Analyzing Linguistics Data by R.H. Baayen is also a good text, but it is even more outdated now unfortunately.
The PsyTeachR Analysis book is psychology-focused, but in a way that is very relevant to linguistic research as well. This book goes through statistics basics, like the Levshina book, but is very current and freely available online.
If you know some (general) statistics
If you have taken courses like STATS 250 or even some higher-level statistics courses, you (should) know the foundations of statistics, but likely do not know about the analyses typically used in linguistics. These approaches are usually not taught in general coursework, but rather in linguistics- or psychology-specific courses. For most types of linguistic work, you need to learn linear mixed effects models, and possibly generalized linear mixed effects. There is a ton of jargon overlap and confusion in this area, but these are sometimes also referred to as hierarchical modelling or hierarchical regression. The only UM course I’m aware of at the undergraduate level which covers these models is PSYCH 463, which requires previous stats knowledge (of regression).
Joe Fruehwald’s Statistical Modelling with R Course is a fantastic quick starter on the basics of linear mixed effects models, and what their purpose is. You can quickly read/skim the early chapters on data wrangling and learn more about the statistics from meetings 5-8.

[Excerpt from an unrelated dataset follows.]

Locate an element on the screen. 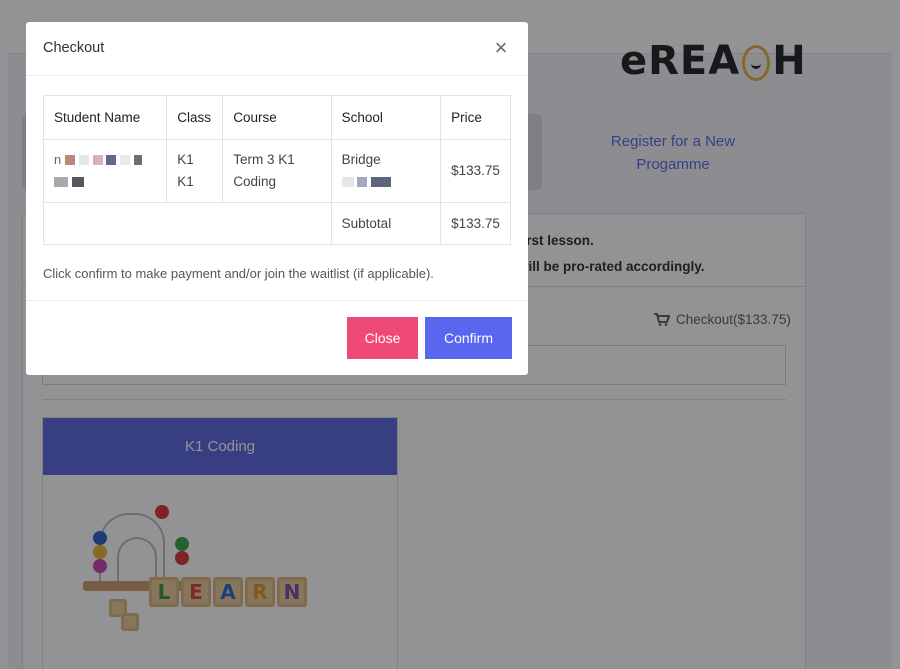  student-name-cell: n is located at coordinates (105, 171).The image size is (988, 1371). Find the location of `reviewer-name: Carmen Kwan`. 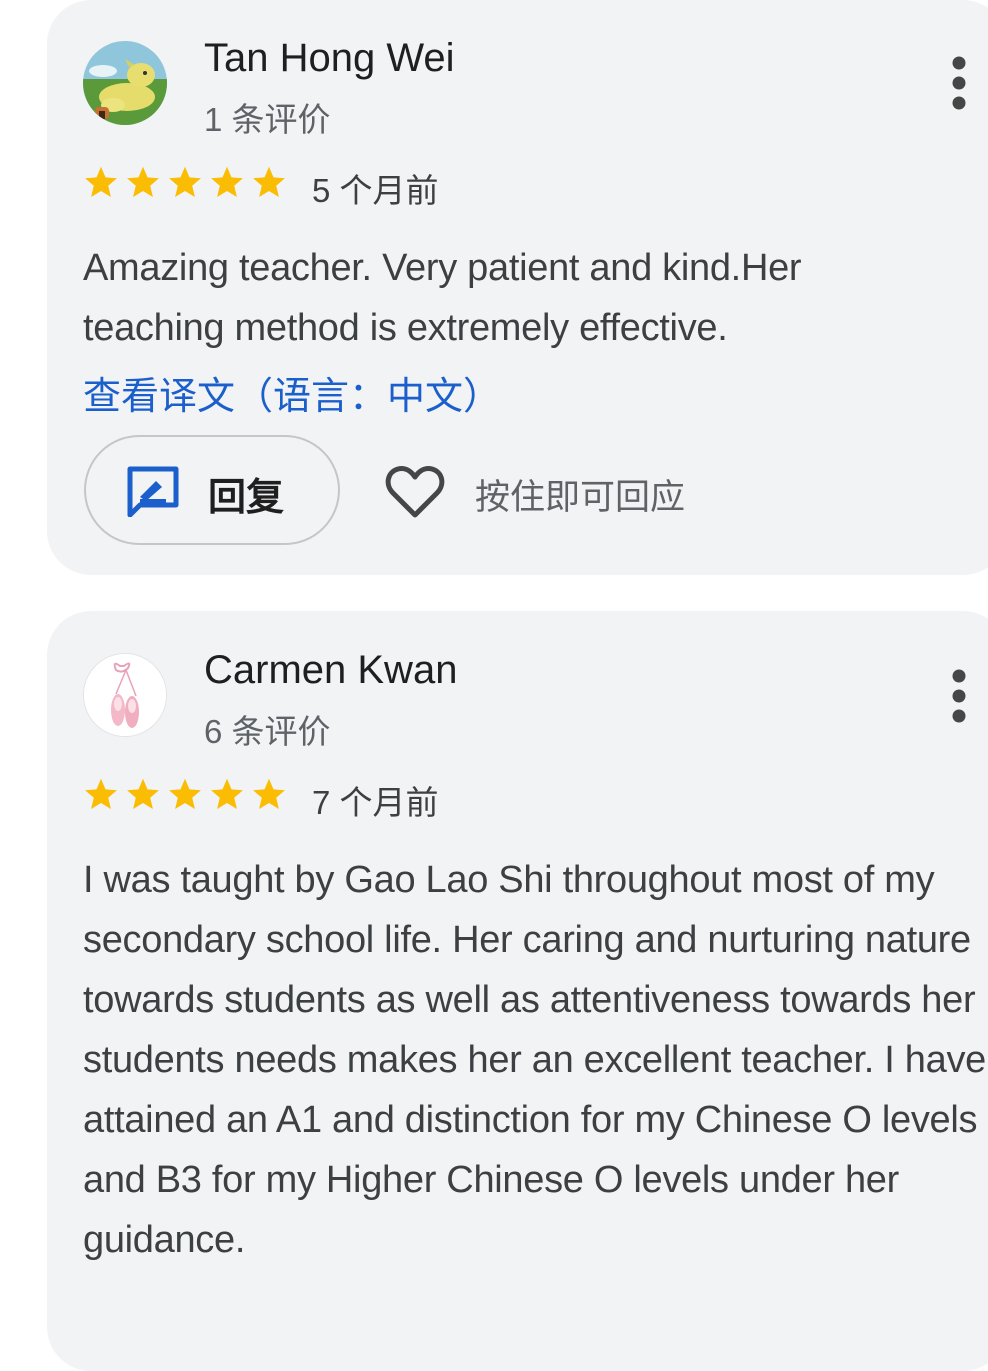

Statistics for Linguistics by Bodo Winter is a great book for quickly getting familiar with (generalized) mixed effects modelling, though it really skims over some foundational statistical concepts. It is probably the most comprehensive “quick start” and what I usually have students in my lab work through, given I can help them with the basics as needed. You may feel a bit unmoored doing analysis on your own if you only read this and still don’t know what a t-test is, or how ANOVAs work. It is available as an e-book through the library.
PsyTeachR’s Learning Statistical Models Through Simulation in R is a great walkthrough from the basic linear model into mixed-effects models, including generalized models.
R for Prediction and Machine Learning
Some of you have inquired about how these skills can be used in a “business” context. Many businesses use experiments (such as A/B testing websites) and surveys which require data cleaning/wrangling and statistical tests similar to what we have been working on. Businesses also frequently want to do predictive modeling, which uses similar methods as inferential statistical tests to predict future datapoints about all kinds of things! Here is a case study using hotel bookings that is demonstrated using the {tidymodels} suite of tools. {tidymodels} helps with running many models and comparing their output.
Any direction you go with data, you will use the foundational principles of data wrangling and report generation that we have discussed in class. What goes in the middle of that sandwich is very domain specific and requires an understanding of the field itself (e.g., the hotel business, or psycholinguistics), the statistical tools relevant for that field, and the most useful technical tools to execute those analyses.
Older episodes (go back to the beginning) of the Not So Standard Deviations podcast have some interesting discussions about data analysis and data science in the context of both academia (primarily from Roger Peng) and business (primarily from Hilary Parker).
There are also a lot of RStudio::conf/Posit::conf talks about different business/industry topics that you can find on YouTube or the Posit website.